- **Assignment**
Give back every entry in full, exactly as it reads.

- **Material supplied**
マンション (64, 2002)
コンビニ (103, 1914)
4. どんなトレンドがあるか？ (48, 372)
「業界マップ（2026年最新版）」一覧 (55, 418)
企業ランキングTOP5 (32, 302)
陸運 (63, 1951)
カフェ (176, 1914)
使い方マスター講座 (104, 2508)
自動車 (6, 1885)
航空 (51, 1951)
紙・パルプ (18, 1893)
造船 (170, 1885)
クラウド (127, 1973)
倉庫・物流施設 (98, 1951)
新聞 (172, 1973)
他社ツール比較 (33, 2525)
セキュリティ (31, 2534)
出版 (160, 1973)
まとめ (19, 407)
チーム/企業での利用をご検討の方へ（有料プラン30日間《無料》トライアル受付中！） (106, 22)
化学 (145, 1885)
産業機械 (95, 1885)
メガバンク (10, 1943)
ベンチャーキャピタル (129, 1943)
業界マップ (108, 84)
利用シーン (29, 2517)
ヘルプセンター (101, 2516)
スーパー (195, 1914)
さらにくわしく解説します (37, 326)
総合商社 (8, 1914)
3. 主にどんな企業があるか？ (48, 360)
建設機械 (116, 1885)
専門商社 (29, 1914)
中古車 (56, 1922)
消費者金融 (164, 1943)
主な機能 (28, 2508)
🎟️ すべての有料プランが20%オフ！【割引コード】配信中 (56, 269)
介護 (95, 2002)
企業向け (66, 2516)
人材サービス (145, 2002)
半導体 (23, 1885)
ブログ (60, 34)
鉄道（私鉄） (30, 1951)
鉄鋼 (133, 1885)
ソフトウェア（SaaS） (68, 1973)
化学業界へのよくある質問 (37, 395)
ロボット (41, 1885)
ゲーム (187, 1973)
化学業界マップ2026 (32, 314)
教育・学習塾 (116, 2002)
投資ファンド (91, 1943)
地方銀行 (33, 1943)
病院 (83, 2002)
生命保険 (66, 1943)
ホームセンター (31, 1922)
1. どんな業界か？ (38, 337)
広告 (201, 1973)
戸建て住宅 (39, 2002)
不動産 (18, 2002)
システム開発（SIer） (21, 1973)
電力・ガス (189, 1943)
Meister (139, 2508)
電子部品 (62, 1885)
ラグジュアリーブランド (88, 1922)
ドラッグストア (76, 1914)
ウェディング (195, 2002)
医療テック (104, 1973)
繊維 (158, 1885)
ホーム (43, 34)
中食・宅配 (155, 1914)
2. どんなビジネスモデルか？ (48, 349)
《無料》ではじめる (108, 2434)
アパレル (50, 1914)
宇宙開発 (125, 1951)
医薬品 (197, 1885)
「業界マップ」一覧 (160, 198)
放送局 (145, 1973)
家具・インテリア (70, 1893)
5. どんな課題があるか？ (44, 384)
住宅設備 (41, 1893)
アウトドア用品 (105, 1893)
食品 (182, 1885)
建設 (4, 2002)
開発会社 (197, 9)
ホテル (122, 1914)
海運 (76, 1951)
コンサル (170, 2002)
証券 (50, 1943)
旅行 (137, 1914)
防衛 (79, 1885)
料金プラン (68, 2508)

- **The completed task**
マンション (64, 2002)
コンビニ (103, 1914)
4. どんなトレンドがあるか？ (48, 372)
「業界マップ（2026年最新版）」一覧 (55, 418)
企業ランキングTOP5 (32, 302)
陸運 (63, 1951)
カフェ (176, 1914)
使い方マスター講座 (104, 2508)
自動車 (6, 1885)
航空 (51, 1951)
紙・パルプ (18, 1893)
造船 (170, 1885)
クラウド (127, 1973)
倉庫・物流施設 (98, 1951)
新聞 (172, 1973)
他社ツール比較 (33, 2525)
セキュリティ (31, 2534)
出版 (160, 1973)
まとめ (19, 407)
チーム/企業での利用をご検討の方へ（有料プラン30日間《無料》トライアル受付中！） (106, 22)
化学 (145, 1885)
産業機械 (95, 1885)
メガバンク (10, 1943)
ベンチャーキャピタル (129, 1943)
業界マップ (108, 84)
利用シーン (29, 2517)
ヘルプセンター (101, 2516)
スーパー (195, 1914)
さらにくわしく解説します (37, 326)
総合商社 (8, 1914)
3. 主にどんな企業があるか？ (48, 360)
建設機械 (116, 1885)
専門商社 (29, 1914)
中古車 (56, 1922)
消費者金融 (164, 1943)
主な機能 (28, 2508)
🎟️ すべての有料プランが20%オフ！【割引コード】配信中 (56, 269)
介護 (95, 2002)
企業向け (66, 2516)
人材サービス (145, 2002)
半導体 (23, 1885)
ブログ (60, 34)
鉄道（私鉄） (30, 1951)
鉄鋼 (133, 1885)
ソフトウェア（SaaS） (68, 1973)
化学業界へのよくある質問 (37, 395)
ロボット (41, 1885)
ゲーム (187, 1973)
化学業界マップ2026 (32, 314)
教育・学習塾 (116, 2002)
投資ファンド (91, 1943)
地方銀行 (33, 1943)
病院 (83, 2002)
生命保険 (66, 1943)
ホームセンター (31, 1922)
1. どんな業界か？ (38, 337)
広告 (201, 1973)
戸建て住宅 (39, 2002)
不動産 (18, 2002)
システム開発（SIer） (21, 1973)
電力・ガス (189, 1943)
Meister (139, 2508)
電子部品 (62, 1885)
ラグジュアリーブランド (88, 1922)
ドラッグストア (76, 1914)
ウェディング (195, 2002)
医療テック (104, 1973)
繊維 (158, 1885)
ホーム (43, 34)
中食・宅配 (155, 1914)
2. どんなビジネスモデルか？ (48, 349)
《無料》ではじめる (108, 2434)
アパレル (50, 1914)
宇宙開発 (125, 1951)
医薬品 (197, 1885)
「業界マップ」一覧 (160, 198)
放送局 (145, 1973)
家具・インテリア (70, 1893)
5. どんな課題があるか？ (44, 384)
住宅設備 (41, 1893)
アウトドア用品 (105, 1893)
食品 (182, 1885)
建設 (4, 2002)
開発会社 (197, 9)
ホテル (122, 1914)
海運 (76, 1951)
コンサル (170, 2002)
証券 (50, 1943)
旅行 (137, 1914)
防衛 (79, 1885)
料金プラン (68, 2508)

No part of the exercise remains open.